Please repeat the lines below, exactly and only, from the one that holds "Task: Show previous" through the one that holds "Viewport: 1232px width, 953px height.".

■ LISTED ENTRIES:
Segment Open

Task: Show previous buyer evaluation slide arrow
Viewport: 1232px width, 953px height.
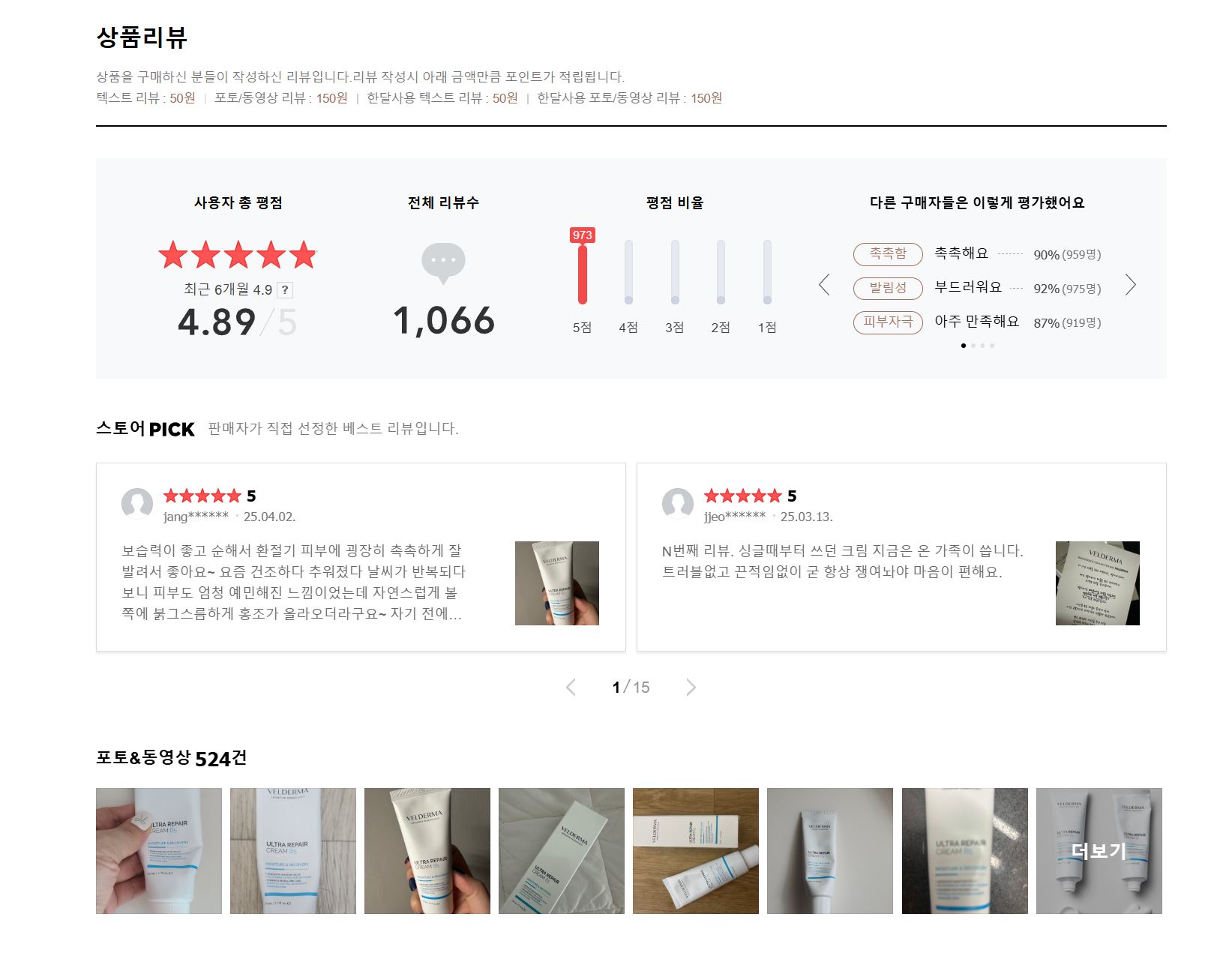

Segment Closed
Segment Open

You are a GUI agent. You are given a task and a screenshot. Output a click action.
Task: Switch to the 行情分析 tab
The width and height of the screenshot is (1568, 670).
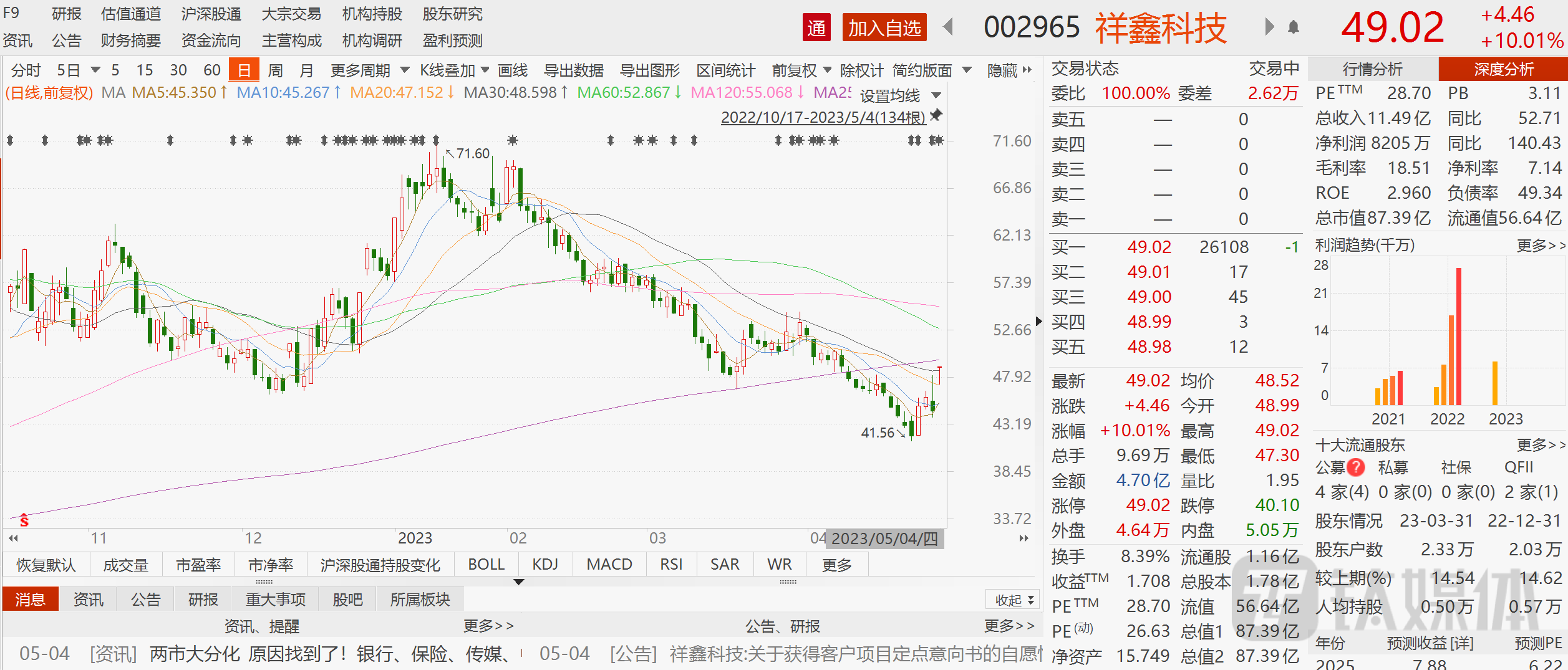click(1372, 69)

Segment Closed
Segment Open

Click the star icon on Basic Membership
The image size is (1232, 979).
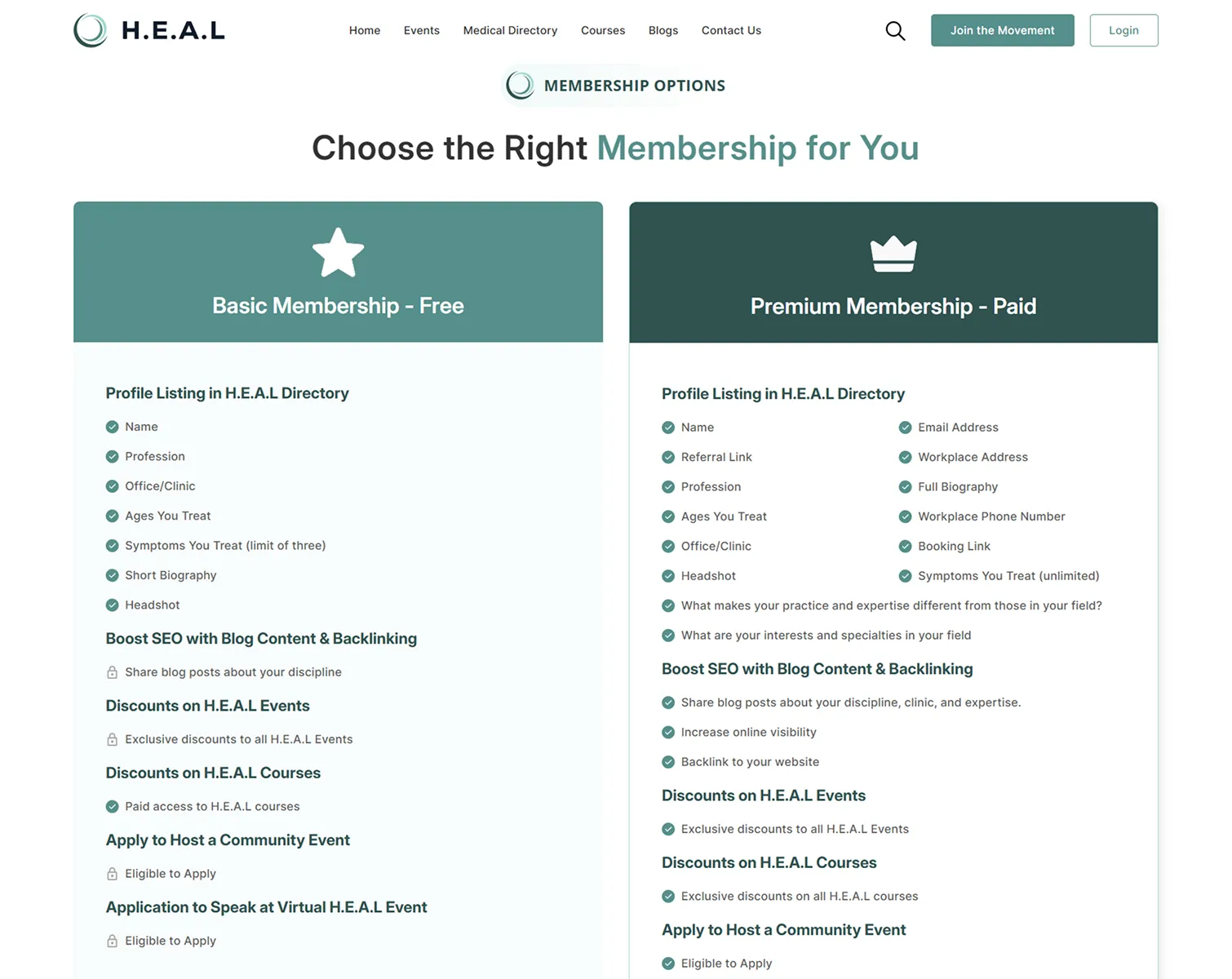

Segment Closed

■ SOLUTION FOR THIS PROBLEM:
Task: Show previous buyer evaluation slide arrow
Viewport: 1232px width, 953px height.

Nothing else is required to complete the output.